East Elm Street was formerly known as Mill Street and Gooches' Lane, the latter being a family of mill owners who lived and worked there, beside the Fourth Falls. The pottery of the noted Nathaniel Foster was located on Gooches' Lane.

By 1847, Portland Street was in full swing, including the Elm Street offshoot that headed directly into the Upper Village. Main Street was, by now, well established.

James Smith lived in the 1801-built number 15.

Andrew Haven and James J. Humphrey lived at number 27, built in 1835. It is a "well-preserved historic duplex with matching attached barn. Retains extensive original historic fabric and all aspects of integrity.
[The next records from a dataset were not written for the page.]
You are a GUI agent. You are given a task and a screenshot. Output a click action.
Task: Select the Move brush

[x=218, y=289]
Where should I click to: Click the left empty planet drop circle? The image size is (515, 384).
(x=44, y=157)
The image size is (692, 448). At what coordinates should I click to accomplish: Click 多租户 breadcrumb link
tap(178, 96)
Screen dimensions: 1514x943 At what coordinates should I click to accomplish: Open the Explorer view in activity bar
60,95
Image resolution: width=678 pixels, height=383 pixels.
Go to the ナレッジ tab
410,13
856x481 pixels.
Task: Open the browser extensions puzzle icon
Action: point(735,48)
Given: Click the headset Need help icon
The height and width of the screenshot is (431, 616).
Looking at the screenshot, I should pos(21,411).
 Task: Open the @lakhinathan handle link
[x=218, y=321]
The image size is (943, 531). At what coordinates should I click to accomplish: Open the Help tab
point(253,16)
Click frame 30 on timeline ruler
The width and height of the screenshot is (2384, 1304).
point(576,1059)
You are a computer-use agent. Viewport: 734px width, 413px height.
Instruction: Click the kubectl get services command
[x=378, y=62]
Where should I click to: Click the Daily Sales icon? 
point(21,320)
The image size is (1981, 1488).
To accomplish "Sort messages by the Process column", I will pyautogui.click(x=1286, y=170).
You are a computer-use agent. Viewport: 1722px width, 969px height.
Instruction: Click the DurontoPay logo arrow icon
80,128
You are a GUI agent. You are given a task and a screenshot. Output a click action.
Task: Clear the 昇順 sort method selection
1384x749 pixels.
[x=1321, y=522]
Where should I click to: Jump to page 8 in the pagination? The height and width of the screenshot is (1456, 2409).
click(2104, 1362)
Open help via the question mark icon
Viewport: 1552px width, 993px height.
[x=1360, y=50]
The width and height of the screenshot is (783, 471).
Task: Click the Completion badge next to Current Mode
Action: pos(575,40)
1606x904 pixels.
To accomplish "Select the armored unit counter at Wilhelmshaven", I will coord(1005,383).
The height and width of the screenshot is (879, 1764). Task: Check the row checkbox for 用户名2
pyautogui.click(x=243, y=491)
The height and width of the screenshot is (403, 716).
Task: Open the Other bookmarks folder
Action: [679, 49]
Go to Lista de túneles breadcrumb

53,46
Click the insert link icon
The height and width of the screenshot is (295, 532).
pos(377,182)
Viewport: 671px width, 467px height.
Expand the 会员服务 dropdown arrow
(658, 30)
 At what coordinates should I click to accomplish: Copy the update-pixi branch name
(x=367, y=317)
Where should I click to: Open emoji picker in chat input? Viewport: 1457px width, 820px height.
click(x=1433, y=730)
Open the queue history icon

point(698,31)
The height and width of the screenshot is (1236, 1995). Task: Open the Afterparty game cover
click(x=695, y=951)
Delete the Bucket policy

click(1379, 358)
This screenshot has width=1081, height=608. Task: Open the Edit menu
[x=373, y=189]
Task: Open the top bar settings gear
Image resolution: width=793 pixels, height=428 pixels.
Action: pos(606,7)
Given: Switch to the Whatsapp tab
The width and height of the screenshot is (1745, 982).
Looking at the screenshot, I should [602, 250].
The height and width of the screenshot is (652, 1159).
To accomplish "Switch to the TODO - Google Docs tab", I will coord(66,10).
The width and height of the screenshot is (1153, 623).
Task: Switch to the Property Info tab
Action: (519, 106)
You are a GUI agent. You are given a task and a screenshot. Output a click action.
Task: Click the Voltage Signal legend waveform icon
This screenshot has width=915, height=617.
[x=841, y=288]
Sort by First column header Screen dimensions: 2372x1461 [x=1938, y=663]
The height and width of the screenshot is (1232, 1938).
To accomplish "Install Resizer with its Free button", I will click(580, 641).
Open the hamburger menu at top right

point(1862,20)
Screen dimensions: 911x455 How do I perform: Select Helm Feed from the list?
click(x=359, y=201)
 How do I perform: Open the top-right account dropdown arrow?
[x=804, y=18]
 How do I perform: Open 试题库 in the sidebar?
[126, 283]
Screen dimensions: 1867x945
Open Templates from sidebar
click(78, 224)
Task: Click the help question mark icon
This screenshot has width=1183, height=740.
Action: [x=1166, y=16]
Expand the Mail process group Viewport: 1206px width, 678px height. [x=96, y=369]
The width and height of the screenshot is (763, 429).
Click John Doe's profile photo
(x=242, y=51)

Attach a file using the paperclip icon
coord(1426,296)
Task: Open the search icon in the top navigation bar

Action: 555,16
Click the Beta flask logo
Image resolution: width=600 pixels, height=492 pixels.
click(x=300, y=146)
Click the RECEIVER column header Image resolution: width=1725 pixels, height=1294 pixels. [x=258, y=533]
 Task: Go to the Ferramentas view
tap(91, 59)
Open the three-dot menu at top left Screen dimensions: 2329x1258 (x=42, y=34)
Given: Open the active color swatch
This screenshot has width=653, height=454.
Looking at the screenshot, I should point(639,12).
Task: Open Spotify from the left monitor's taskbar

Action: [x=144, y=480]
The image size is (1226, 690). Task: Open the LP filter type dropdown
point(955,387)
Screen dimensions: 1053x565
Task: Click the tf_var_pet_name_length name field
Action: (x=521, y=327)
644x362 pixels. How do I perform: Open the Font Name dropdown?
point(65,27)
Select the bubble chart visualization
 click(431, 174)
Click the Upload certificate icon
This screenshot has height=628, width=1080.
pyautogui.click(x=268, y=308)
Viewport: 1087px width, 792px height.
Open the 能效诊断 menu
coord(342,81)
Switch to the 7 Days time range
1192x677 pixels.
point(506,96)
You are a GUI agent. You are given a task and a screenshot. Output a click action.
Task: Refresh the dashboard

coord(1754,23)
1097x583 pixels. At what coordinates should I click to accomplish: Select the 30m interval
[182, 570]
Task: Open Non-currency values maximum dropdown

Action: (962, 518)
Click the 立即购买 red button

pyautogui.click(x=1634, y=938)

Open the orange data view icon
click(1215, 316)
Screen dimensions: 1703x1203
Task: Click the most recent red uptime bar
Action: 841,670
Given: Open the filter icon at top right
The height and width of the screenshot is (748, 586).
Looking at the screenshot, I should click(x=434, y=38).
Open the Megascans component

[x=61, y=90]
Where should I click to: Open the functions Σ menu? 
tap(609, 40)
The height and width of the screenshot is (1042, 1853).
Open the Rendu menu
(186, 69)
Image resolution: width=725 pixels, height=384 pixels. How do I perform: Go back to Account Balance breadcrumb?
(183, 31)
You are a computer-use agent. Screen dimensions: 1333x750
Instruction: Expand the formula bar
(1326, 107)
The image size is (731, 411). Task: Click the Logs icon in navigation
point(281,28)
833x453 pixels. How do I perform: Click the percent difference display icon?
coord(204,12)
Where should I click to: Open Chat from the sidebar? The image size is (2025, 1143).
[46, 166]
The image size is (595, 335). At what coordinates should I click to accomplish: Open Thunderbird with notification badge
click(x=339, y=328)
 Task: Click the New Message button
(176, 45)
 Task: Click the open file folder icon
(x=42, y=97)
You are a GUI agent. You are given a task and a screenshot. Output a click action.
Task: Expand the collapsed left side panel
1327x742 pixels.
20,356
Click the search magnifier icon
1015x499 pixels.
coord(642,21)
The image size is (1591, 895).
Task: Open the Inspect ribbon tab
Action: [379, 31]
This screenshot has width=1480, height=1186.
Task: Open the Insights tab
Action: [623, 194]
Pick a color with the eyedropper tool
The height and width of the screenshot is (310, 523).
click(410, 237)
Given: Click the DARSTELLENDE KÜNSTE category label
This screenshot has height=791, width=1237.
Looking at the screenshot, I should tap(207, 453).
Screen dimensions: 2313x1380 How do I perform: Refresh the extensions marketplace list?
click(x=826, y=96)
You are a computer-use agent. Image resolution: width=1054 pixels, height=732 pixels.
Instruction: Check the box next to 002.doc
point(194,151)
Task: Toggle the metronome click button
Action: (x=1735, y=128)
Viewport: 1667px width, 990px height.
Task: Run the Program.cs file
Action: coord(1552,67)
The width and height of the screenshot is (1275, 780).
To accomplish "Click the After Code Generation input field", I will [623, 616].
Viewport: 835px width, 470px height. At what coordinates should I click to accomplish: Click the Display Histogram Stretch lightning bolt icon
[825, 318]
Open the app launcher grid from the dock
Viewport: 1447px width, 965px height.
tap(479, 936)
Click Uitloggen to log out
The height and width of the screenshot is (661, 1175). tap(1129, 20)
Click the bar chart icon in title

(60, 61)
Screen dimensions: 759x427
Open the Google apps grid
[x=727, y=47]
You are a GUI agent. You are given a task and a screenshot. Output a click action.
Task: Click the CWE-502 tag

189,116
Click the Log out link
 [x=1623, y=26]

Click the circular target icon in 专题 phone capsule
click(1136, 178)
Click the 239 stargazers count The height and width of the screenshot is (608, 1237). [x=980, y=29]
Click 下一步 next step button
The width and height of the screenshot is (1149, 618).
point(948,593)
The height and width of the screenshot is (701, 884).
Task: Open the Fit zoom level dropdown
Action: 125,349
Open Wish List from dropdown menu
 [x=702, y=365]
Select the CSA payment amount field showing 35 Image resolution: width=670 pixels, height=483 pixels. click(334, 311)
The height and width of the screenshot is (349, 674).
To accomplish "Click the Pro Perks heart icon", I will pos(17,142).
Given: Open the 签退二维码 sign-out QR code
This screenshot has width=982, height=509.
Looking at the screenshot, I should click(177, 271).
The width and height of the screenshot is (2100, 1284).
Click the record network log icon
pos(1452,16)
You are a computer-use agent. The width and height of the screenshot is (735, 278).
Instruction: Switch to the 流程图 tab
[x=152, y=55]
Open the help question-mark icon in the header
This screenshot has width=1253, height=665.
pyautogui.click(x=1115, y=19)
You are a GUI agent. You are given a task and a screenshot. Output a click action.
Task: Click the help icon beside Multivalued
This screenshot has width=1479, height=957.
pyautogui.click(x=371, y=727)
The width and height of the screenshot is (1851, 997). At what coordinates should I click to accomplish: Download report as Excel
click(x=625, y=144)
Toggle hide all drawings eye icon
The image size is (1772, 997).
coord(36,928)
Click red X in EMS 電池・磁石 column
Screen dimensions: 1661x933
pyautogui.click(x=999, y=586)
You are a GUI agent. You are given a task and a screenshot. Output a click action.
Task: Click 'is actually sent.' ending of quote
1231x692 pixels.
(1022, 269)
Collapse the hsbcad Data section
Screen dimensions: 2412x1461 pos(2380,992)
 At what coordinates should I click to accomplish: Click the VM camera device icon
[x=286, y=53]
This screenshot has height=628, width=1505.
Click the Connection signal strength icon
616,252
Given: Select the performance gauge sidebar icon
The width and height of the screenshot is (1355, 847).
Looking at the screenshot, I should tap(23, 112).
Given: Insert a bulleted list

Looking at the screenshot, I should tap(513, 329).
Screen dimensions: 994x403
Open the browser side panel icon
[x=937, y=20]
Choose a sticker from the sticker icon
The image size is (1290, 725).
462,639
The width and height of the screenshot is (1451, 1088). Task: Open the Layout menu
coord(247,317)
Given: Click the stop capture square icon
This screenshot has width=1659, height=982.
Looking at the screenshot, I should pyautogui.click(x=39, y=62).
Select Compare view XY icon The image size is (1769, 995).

Attached, gable-front barn with original windows, clapboards retains all aspects of integrity."

The 1849 Nathaniel Gooch House stands at 30 East Elm.

Joel Brooks' pottery, which was located at today's 40 East Elm Street, was in business between 1851 and 1888. Brooks succeeded Nathaniel Foster as the Yarmouth's potter.

43, 60 and 75 were found to be well-preserved examples of Queen Anne-style residences.

Number 53, "an early-19th century vernacular house, retains windows, door surround, clapboard siding, and overall form."

Across the street, Abner True lived in the cape at number 54 around 1797.

92 East Elm Street was formerly a mill workers’ boarding house, then a maternity hospital.

Built in 1869, 103 East Elm Street was the home of Thomas G. Cleaves, son of shoemaker Tristram Gilman Cleaves.

== Points of interest ==
Two town parks are located on Elm Street: Latchstring Park (the former site of Mitchell's tavern), on the northern side of West Elm Street at the intersection with West Main Street, and Royal River Park, on the southern side of East Elm Street. The Barker Preserve conservation land, meanwhile, is located between East Elm Street and the Royal River on the northern side of the street.

Yarmouth Junction is located just off East Elm Street on Depot Road. The Amtrak Downeaster crosses East Elm Street several times a day during its journeys between Brunswick and Boston, Massachusetts.